* EXERCISE PROMPT *
Reproduce the material below line for line, changing nothing.

* INPUT FOR THIS TASK *
(begin)
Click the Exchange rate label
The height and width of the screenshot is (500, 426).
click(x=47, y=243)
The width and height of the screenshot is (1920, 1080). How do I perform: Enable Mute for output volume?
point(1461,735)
(end)
* RESULT FOR THIS EXERCISE *
Click the Exchange rate label
The height and width of the screenshot is (500, 426).
click(x=47, y=243)
The width and height of the screenshot is (1920, 1080). How do I perform: Enable Mute for output volume?
point(1461,735)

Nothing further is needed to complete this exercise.